Among other things, the group, known as the Joint Inspection Unit (JIU), found:
• U.N. efforts at setting internal guidelines on environmental housekeeping and management across its sprawling network of global organizations are "uncoordinated ad hoc efforts" that "continue to be scattered."
• Most of the environmental measures implemented by the central organs of its many funds and programs, not to mention the central U.N. secretariat, "are not based on any specific guidance and are not documented in a clear and transparent way."
• Almost all U.N. organizations, when queried, could not break out financial data on any measures or specific spending on environmental measures on their own account. One consequence, according to the inspectors: "the economic and ecological advantages to be derived" from new, efficient energy or recycling technologies "were not recognized" in U.N. bookkeeping.
"As a result, investments are based on incomplete information leading to suboptimal decisions." And those decisions tend to be "ad hoc and lacking in top leadership."
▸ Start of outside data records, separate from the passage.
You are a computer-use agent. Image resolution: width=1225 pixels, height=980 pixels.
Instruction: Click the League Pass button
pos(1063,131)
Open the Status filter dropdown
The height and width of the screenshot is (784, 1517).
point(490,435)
• When it comes to existing multilateral environmental agreements, or MEAs — international treaties for such things as preserving biodiversity, protecting wetlands and migratory species, and halting desertification — the U.N. officials responsible for implementing the agreements told the inspectors of a "lack of high-level support" from the organization's collective top leadership.
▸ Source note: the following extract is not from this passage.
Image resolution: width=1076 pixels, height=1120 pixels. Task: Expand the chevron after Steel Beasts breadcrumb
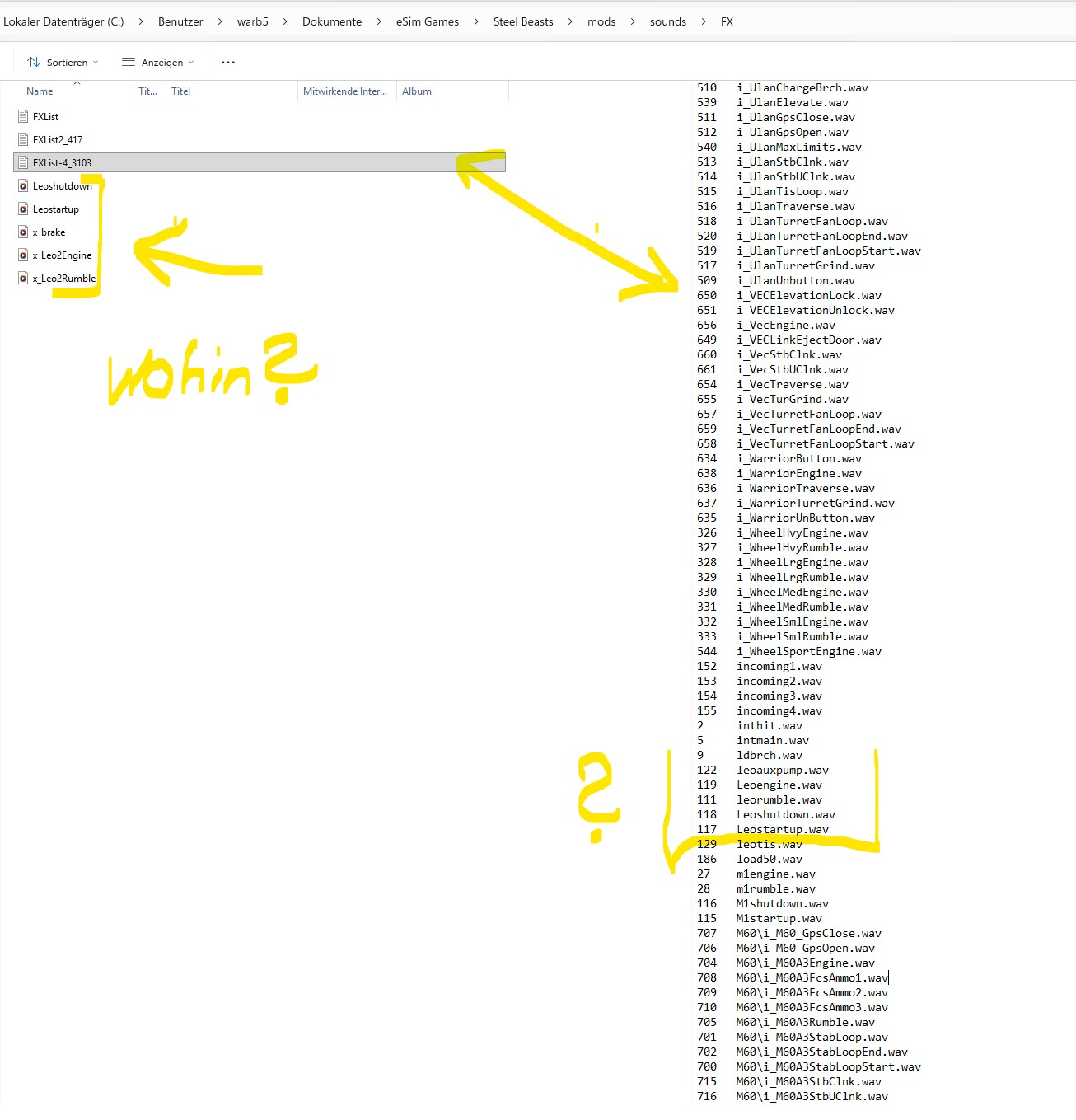[570, 22]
Indeed, the top leadership's emphasis on winning huge sums for global climate change made the guardians of existing treaties worry that their best staff would soon be hired away from them.
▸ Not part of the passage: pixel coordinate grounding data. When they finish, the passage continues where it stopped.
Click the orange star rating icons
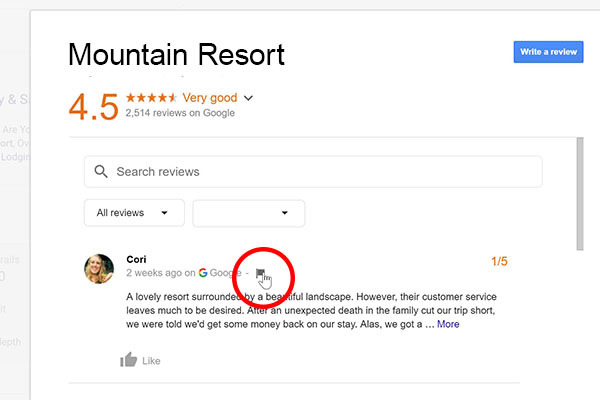The width and height of the screenshot is (600, 400). pyautogui.click(x=151, y=98)
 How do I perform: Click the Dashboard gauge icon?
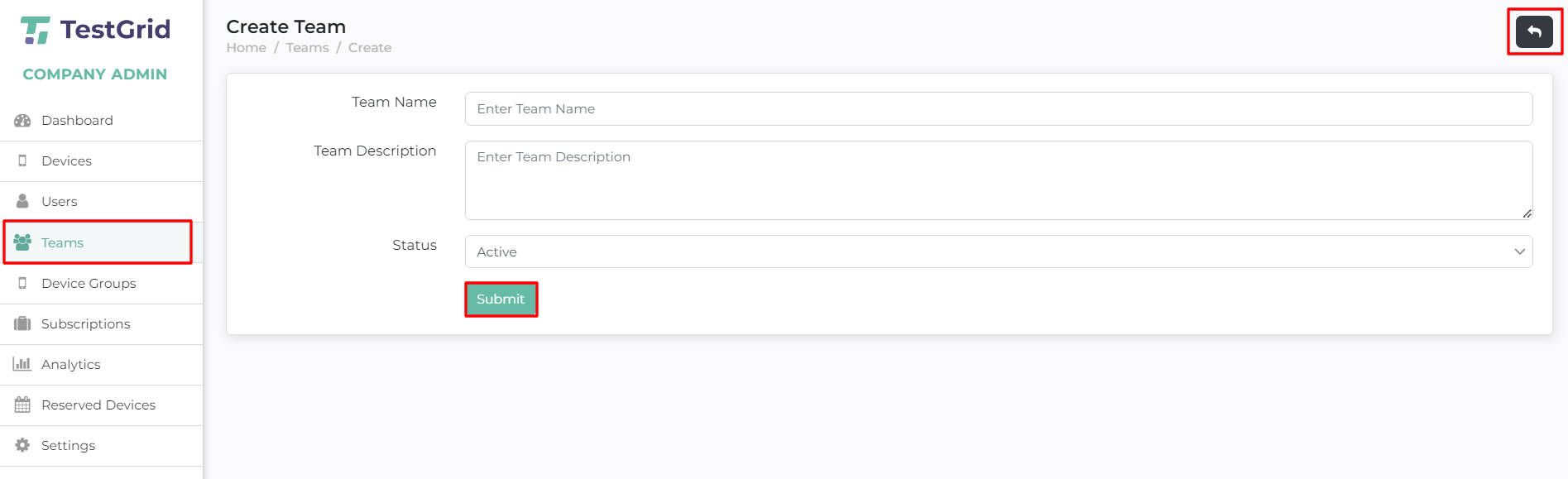click(22, 121)
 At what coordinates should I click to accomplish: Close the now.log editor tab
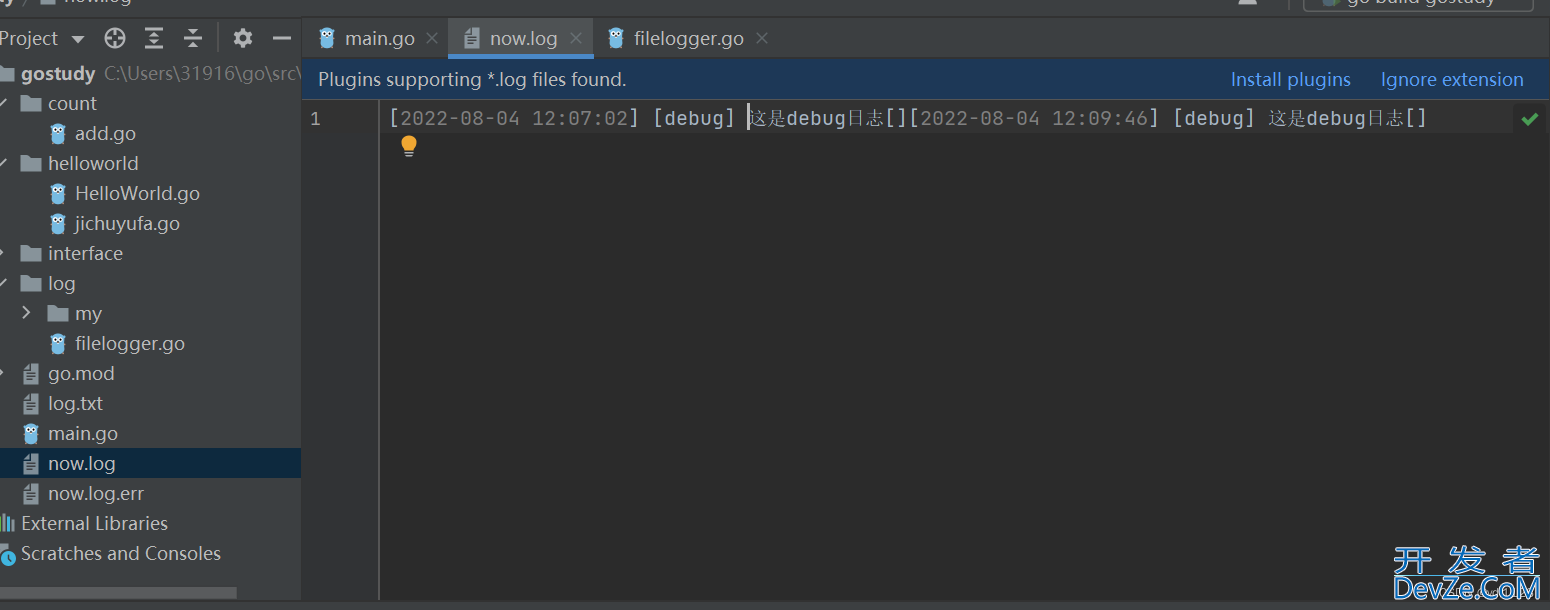pyautogui.click(x=576, y=39)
And elsewhere, in the document, the inspectors note that U.N. organizations "are not sure whether and how they should apply MEAs ... and other international environmental norms or standards formulated within and outside the United Nations system.'"
• When it comes to the U.N.'s own contributions to solving the global greenhouse gas problem, the organization's efforts are, according to the inspectors, not only unsystematic but sometimes indecipherable. The U.N. generates the equivalent of 1.741 million metric tons of carbon dioxide — defined by the U.N. itself as the world's most prevalent and pernicious greenhouse gas — every year (more than such countries as Mauritius Guyana and Laos). But it apparently doesn't have any administrative framework to handle the purchase of carbon offsets to balance its emissions, or even a systematic way to purchase or account for them.
According to the inspectors, U.N. procurement experts tasked with handling the offset transactions were apparently ignorant of the basics of the entire carbon offset business (which has been the subject of tens of thousands of hours of U.N.-sponsored conferences over the past decade, often with the aim of putting U.N.-sponsored organizations in charge of the offset trade). The ignorance has prevailed even while two U.N. interagency groups have been working to develop system-wide guidelines on "sustainable procurement."
The procurement officials observed by the JIU "were not well-versed in how to go about calling for bids, dealing with private brokers and assessing the viability of the offset projects they finance," the inspectors concluded. "They were also quite unaware of the scale of the fees charged by brokers." In some cases, the inspectors noted, "the spread of vendors' bids varied by 100 per cent."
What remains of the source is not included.